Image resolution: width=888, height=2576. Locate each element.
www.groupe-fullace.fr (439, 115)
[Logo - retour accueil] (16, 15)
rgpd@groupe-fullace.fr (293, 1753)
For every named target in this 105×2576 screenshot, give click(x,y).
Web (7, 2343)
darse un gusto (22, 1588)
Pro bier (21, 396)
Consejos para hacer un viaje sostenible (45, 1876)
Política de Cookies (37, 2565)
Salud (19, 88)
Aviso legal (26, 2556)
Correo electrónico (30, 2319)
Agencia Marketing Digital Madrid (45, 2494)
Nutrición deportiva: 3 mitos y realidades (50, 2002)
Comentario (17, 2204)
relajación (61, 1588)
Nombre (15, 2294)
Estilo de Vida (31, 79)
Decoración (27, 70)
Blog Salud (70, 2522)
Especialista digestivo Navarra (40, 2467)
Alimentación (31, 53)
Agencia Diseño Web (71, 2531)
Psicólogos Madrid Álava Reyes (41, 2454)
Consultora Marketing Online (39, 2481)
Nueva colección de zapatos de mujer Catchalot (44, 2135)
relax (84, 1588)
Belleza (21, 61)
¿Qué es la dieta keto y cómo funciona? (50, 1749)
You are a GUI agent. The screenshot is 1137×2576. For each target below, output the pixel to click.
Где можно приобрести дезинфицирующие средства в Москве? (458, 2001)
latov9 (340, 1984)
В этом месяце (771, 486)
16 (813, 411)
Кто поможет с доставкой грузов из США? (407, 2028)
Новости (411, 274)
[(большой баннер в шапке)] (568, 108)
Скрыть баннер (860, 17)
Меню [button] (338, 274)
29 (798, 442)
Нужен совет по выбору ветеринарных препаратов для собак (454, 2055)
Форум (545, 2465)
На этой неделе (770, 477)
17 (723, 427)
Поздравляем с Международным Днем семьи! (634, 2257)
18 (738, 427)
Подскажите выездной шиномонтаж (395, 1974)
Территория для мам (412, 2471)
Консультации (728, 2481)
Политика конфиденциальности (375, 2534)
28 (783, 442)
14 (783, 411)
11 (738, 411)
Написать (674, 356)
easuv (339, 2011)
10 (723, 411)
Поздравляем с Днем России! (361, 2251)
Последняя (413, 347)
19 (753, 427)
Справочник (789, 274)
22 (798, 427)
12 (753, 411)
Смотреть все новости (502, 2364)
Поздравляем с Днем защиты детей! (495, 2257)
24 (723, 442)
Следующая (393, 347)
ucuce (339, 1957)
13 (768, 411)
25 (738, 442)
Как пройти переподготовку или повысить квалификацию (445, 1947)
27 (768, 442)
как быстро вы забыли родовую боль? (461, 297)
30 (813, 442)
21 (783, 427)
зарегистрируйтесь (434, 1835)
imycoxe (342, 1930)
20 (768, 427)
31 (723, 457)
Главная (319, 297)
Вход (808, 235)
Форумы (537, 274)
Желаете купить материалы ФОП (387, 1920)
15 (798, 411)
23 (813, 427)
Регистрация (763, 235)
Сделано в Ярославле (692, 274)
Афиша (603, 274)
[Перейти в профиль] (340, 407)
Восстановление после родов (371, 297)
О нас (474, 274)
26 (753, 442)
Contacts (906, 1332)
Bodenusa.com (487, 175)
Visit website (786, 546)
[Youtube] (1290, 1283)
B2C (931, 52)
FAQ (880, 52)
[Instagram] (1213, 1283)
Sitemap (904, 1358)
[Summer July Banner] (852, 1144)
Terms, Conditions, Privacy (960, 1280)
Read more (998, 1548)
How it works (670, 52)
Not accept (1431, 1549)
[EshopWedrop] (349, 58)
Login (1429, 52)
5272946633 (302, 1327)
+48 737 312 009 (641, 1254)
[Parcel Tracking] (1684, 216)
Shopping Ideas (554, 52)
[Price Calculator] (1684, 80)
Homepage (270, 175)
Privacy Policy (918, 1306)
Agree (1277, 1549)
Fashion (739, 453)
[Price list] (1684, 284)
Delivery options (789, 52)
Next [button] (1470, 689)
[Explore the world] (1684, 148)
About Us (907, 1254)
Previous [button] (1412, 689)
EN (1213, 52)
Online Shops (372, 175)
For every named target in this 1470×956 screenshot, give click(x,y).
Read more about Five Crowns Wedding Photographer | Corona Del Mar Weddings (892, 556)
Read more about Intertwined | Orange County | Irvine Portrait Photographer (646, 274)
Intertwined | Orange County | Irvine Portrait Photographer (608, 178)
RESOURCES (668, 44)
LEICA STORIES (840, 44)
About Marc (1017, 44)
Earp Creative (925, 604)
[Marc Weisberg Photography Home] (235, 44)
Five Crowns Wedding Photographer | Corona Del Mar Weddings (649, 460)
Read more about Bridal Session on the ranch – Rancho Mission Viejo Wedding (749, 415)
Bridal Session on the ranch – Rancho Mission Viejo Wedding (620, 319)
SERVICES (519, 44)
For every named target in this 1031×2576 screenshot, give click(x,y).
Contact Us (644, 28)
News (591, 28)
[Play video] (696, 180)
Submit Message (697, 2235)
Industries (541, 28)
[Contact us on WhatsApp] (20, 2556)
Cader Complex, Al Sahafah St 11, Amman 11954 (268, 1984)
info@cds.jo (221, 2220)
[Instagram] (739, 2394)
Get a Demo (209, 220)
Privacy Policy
_ _ _ _
EXERCISE DIRECTIONS -> Search the records above for the word "named" and give the number of lines where it occurs, nothing else.

RESPONSE TO THE EXERCISE -> 3